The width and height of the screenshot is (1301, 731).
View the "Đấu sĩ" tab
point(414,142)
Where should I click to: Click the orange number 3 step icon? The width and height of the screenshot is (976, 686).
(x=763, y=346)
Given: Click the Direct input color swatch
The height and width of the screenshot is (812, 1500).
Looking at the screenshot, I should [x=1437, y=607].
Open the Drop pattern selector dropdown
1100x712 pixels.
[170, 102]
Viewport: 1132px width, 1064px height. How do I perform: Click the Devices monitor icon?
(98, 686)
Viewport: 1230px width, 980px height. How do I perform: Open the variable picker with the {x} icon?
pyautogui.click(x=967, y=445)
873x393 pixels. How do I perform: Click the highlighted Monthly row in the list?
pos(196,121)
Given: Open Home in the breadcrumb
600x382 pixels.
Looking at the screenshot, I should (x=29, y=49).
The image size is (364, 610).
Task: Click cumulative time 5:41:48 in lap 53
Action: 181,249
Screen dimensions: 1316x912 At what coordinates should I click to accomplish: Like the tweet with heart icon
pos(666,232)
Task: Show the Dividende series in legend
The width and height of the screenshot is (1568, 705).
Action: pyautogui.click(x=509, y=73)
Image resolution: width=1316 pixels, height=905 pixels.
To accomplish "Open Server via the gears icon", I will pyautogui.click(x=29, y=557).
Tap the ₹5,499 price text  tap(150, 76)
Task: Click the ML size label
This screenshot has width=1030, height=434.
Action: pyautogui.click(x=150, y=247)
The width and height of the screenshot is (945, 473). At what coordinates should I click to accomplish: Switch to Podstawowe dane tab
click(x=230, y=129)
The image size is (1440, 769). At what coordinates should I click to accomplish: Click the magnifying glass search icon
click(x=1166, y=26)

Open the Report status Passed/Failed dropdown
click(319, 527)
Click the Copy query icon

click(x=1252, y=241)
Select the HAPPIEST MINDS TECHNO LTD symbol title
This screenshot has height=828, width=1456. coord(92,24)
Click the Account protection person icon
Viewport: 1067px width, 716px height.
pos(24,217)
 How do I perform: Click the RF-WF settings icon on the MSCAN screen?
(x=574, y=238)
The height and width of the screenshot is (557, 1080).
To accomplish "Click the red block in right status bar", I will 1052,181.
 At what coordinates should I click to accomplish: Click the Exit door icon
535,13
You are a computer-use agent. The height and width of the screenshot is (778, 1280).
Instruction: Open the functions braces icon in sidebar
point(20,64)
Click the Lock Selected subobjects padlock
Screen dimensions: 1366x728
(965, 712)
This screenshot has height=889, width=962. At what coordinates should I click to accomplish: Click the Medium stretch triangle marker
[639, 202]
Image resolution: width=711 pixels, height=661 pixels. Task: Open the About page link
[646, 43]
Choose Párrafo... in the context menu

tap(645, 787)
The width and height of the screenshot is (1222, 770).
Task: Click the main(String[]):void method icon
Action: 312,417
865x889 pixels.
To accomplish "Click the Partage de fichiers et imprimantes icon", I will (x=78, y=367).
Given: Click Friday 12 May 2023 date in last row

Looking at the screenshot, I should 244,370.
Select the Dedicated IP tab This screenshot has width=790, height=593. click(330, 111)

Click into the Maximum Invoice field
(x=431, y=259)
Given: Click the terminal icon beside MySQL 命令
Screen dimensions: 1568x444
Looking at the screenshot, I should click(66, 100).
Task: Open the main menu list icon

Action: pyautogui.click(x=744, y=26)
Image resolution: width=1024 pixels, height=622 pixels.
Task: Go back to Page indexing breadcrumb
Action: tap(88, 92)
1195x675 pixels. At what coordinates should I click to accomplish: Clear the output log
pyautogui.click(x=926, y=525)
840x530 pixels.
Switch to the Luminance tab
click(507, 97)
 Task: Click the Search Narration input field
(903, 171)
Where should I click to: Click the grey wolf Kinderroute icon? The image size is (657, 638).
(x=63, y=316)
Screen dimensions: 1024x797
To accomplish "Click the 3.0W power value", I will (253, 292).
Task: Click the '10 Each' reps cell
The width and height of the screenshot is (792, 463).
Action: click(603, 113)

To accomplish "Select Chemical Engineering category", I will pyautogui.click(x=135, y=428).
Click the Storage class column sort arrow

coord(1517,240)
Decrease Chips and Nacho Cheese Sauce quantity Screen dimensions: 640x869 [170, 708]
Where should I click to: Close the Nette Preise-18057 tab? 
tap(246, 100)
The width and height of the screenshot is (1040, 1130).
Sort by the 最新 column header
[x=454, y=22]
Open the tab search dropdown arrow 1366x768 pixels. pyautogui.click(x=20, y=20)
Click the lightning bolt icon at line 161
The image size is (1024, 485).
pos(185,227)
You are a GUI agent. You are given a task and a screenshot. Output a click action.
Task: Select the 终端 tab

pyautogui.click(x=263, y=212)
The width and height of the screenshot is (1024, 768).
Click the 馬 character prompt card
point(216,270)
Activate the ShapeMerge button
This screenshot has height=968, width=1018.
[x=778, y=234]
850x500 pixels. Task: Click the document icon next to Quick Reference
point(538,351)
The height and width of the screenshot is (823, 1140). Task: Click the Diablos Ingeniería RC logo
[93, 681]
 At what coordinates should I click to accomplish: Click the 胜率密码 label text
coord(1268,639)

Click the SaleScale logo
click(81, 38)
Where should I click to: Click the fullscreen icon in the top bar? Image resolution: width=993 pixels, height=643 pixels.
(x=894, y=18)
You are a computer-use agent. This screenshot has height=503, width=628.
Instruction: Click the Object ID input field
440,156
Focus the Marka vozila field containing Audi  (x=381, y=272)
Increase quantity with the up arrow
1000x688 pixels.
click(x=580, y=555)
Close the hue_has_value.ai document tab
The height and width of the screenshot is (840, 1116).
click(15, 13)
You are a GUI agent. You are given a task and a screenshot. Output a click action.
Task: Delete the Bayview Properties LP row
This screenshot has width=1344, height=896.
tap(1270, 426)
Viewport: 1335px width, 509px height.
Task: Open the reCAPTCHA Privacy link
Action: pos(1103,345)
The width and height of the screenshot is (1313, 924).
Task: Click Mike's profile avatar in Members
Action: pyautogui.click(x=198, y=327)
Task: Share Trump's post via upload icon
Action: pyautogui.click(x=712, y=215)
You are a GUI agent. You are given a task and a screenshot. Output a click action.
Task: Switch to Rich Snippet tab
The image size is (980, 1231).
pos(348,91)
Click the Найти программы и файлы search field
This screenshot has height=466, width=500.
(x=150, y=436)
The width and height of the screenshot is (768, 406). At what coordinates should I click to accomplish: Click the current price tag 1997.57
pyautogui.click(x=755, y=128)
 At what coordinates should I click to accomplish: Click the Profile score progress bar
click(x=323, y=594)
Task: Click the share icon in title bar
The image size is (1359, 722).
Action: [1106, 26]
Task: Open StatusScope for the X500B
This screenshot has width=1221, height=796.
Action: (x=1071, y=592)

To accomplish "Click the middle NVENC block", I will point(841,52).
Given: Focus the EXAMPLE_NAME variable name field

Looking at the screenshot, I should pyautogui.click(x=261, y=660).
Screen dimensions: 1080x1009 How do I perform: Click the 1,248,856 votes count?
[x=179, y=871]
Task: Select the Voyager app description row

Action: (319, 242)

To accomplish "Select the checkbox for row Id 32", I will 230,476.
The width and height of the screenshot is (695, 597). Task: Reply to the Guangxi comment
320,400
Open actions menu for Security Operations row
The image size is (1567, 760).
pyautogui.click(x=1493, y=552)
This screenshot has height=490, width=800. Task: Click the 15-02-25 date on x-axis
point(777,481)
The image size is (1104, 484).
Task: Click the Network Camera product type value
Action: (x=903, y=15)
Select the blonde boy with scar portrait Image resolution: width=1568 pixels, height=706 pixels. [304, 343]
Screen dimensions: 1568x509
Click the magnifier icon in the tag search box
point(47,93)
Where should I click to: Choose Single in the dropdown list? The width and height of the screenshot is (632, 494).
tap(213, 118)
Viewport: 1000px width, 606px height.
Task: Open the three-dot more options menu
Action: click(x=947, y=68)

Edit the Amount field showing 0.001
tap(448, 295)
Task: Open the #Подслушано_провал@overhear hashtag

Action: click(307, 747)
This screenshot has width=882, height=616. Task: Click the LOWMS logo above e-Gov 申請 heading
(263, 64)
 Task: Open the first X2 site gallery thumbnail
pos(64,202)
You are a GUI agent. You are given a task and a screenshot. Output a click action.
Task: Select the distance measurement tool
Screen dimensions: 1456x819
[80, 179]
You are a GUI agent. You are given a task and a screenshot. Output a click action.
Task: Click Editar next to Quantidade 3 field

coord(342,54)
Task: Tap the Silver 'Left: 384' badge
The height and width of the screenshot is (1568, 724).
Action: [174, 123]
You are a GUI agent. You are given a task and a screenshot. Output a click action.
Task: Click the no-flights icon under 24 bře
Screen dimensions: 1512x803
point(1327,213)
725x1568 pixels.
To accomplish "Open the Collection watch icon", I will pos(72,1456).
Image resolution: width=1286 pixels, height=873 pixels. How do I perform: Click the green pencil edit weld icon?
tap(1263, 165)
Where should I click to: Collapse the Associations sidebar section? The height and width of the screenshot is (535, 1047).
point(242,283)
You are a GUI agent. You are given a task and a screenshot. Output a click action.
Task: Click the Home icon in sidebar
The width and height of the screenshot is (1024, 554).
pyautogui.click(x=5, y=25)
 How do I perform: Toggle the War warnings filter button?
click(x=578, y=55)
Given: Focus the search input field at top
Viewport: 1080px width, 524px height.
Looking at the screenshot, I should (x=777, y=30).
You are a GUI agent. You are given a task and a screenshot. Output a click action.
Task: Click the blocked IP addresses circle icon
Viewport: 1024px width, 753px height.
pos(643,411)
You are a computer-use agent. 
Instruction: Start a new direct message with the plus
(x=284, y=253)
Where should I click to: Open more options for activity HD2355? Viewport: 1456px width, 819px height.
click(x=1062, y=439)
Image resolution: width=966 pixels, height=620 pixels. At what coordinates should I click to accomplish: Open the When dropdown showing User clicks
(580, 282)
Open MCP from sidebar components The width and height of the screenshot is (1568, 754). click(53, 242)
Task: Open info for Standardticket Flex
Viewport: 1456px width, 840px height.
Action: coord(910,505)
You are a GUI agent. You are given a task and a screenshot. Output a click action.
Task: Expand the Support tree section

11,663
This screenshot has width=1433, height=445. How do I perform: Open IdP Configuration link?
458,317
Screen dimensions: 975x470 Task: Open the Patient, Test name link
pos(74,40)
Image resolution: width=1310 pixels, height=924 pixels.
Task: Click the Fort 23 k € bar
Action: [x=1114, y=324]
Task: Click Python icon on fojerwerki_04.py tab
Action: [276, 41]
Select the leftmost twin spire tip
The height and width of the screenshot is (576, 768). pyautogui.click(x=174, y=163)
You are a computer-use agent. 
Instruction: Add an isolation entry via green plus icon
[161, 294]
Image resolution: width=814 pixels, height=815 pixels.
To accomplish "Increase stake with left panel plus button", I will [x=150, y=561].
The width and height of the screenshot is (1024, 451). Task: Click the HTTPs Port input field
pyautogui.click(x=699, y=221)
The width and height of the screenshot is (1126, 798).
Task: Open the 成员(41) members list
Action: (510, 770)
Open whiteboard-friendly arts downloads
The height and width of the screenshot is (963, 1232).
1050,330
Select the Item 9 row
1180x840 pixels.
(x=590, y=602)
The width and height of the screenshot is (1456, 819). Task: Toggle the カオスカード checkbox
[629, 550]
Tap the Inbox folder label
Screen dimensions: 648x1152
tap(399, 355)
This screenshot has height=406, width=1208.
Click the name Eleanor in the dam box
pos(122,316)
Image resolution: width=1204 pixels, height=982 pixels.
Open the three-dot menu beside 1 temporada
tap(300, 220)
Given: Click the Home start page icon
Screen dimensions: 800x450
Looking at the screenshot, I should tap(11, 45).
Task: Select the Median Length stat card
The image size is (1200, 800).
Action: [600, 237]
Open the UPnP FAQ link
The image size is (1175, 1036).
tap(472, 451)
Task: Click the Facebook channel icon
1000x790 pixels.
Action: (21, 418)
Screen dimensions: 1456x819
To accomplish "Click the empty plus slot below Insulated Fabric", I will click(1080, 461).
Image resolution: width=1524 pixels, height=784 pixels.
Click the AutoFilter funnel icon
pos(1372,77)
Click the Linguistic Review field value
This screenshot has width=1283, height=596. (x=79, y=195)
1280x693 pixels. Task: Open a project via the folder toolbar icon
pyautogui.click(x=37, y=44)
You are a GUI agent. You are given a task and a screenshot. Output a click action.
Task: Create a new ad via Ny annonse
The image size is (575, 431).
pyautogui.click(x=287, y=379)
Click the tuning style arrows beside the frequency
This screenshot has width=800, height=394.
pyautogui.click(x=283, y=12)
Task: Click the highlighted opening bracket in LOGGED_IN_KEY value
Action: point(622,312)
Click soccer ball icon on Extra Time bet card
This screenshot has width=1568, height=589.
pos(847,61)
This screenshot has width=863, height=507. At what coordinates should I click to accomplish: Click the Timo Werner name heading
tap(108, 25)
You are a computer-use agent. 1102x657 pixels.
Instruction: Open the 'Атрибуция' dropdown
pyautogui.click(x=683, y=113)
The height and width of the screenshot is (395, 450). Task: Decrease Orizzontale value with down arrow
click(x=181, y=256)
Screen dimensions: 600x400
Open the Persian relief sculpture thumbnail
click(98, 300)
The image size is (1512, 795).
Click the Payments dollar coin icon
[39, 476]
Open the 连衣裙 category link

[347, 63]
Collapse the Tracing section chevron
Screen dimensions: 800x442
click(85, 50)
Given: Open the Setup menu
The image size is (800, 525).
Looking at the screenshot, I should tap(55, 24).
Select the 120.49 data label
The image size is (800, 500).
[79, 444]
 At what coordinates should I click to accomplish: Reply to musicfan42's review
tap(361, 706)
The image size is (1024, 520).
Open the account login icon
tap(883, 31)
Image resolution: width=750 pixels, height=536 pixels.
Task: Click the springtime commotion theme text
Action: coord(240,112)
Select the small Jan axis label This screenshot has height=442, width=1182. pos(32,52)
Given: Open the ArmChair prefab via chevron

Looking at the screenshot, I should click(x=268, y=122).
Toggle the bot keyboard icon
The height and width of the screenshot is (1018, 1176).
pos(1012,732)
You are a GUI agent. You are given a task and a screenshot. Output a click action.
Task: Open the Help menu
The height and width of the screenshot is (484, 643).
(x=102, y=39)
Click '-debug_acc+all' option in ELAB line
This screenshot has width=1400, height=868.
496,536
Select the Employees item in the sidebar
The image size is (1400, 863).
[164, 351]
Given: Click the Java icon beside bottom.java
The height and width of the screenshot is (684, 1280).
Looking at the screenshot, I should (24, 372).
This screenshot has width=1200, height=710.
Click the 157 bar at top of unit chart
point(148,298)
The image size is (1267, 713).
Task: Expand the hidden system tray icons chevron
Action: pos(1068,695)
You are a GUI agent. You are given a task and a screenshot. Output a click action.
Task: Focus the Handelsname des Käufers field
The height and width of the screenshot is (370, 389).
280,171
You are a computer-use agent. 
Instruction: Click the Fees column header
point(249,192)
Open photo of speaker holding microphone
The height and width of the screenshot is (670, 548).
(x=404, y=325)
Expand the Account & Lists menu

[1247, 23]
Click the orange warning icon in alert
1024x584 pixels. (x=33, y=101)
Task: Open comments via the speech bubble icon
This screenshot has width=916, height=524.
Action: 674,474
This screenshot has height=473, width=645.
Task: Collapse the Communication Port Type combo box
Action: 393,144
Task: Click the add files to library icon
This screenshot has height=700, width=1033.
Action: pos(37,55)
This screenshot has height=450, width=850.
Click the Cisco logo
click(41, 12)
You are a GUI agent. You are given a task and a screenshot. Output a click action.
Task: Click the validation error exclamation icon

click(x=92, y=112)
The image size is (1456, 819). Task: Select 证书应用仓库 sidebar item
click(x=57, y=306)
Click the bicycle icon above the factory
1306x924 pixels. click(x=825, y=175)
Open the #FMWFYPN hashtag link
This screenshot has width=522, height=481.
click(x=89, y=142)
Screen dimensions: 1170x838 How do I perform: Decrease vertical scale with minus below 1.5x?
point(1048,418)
━━━━━━━━━━━━━━━━
YOUR TASK:
Taking the entries above, print exactly the lines starting at the line with "The width and height of the screenshot is (1456, 819)." and ending at the line with "Task: Select the Median Length stat card", both included.

REPLY TO THE TASK:
The width and height of the screenshot is (1456, 819). Task: Toggle the カオスカード checkbox
[629, 550]
Tap the Inbox folder label
Screen dimensions: 648x1152
tap(399, 355)
This screenshot has height=406, width=1208.
Click the name Eleanor in the dam box
pos(122,316)
Image resolution: width=1204 pixels, height=982 pixels.
Open the three-dot menu beside 1 temporada
tap(300, 220)
Given: Click the Home start page icon
Screen dimensions: 800x450
Looking at the screenshot, I should tap(11, 45).
Task: Select the Median Length stat card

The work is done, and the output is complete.